Now I'm trying it again.

Let me tell you why.

First, it has nothing to do with my journey to become a rabbi. It has little to do with my identity - in and of itself - as a Jew. And while wearing a kippah actually is done as an act of humility before God, even that doesn't really resonate with me. Wearing a kippah, for me, is more like what wearing tzitzit is for some Jews: it's a powerful nudge to watch my behavior in public and to represent my religion in an honorable manner.

What I want to do is to, say, walk into a restaurant and put out extra effort to be patient while I wait a very long time for a table, (remember what's on your head, Mary), to exude warmth to anyone with whom I have eye contact, (remember...) and to be generous to a server who may have been deluged with too many tables (remember...). I want my kippah to remind me that I, at that moment, represent Judaism. I want to be a top-notch emissary.

Yet I'm afraid. Maybe I'll just be an emissary for looking weird. What if that sarcastic, condescending tendency of mine leaks out and that's how I'll represent Judaism? What if the server really sucks and I don't want to leave a tip?
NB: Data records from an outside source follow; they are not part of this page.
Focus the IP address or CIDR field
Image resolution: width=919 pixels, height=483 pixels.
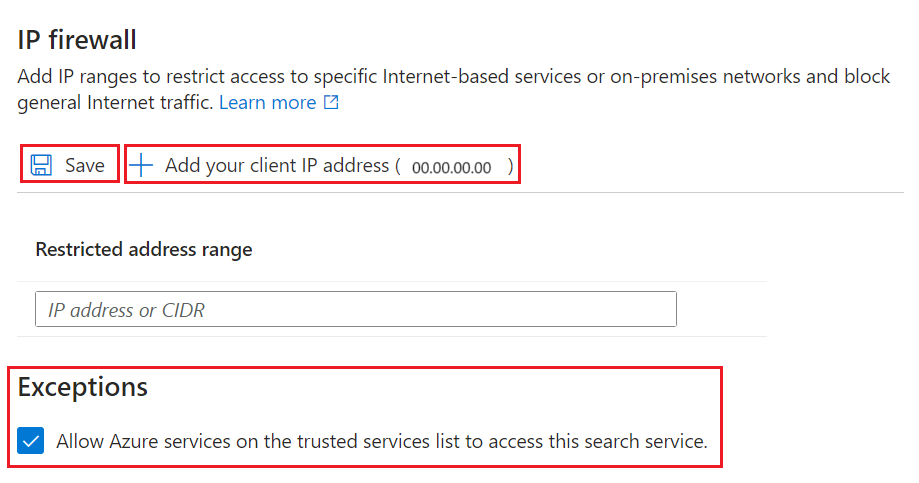[x=356, y=309]
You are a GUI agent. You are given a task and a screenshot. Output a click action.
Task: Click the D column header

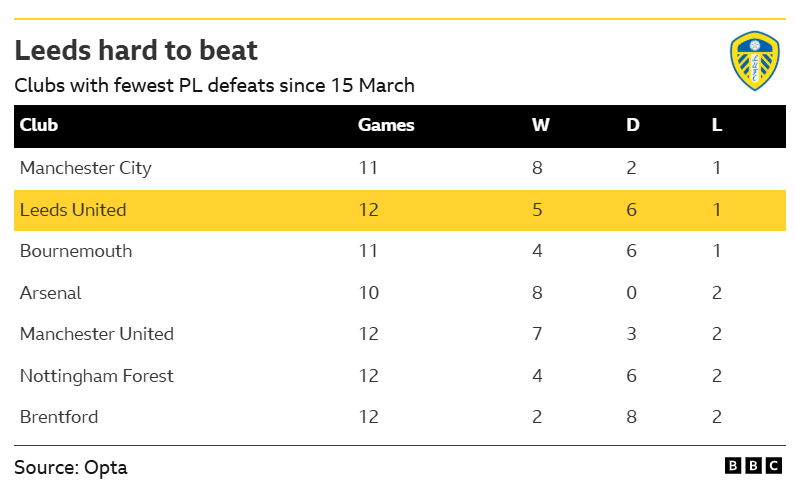(633, 125)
Many non-Jews I meet still feel proud that they know I go to "church" on Saturday instead of Sunday; what in the world could I possibly convey to people who know absolutely nothing of my faith and religion?
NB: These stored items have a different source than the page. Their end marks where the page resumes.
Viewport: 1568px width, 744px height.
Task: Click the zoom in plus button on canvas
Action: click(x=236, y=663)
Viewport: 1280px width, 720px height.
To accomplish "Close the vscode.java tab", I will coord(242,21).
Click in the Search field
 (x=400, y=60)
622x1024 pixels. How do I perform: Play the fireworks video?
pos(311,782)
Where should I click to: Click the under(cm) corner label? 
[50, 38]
I'm afraid, also, of what other Jews will think and say. One friend initially felt it wrong of me to wear a kippah if I ate in a non-kosher restaurant. "What if my Orthodox friend sees you and thinks it's okay to eat there? she asked.

First of all, your Orthodox friend wouldn't trust a woman in a kippah. Secondly, he shouldn't be making assumptions about what wearing a kippah means. It does not mean that everyone who wears one eats only in kosher restaurants.

Perhaps the thing I dread the most is hearing what I so often hear anyway: "Jews by choice are so exuberant! You put the rest of us to shame!"

Sigh.

I know you mean that as a compliment, but please don't distinguish me as a convert. I am a Jew. There are Jews who are much more observant than I am, Jews who are much less observant, and Jews who are about on my level of religious faithfulness. Feel free to ask about my conversion, but don't tell me I'm religious because I'm a Jew by choice.

I don't want to be the convert who wears my Judaism on my sleeve.

With that said, I'm doing it again. I'm wearing a kippah everywhere. I'm enduring the sideways glances. I'm imagining what people are saying, both Jews and non-Jews.

But I'm trying to concentrate on why I personally wear a kippah.

Maybe I'll build a few bridges and create a little more understanding. I remember the woman who, about a year ago, ran screaming across the parking lot of a strip mall, trying to reach me before I got into my car and drove off, just because she wanted to learn more about Judaism. Wearing a kippah opens the door to conversations and relationships.

Mostly, though, I want others to see through the minhag (custom) and ritual of wearing a kippah. I want Jews to understand it isn't a sign of fundamentalism or fanaticism. I want non-Jews to see my religion as one that exemplifies love and kindness and spirituality and godlike behavior.

So if you run into me and I'm wearing a kippah, just go with that - and let me know how I'm doing.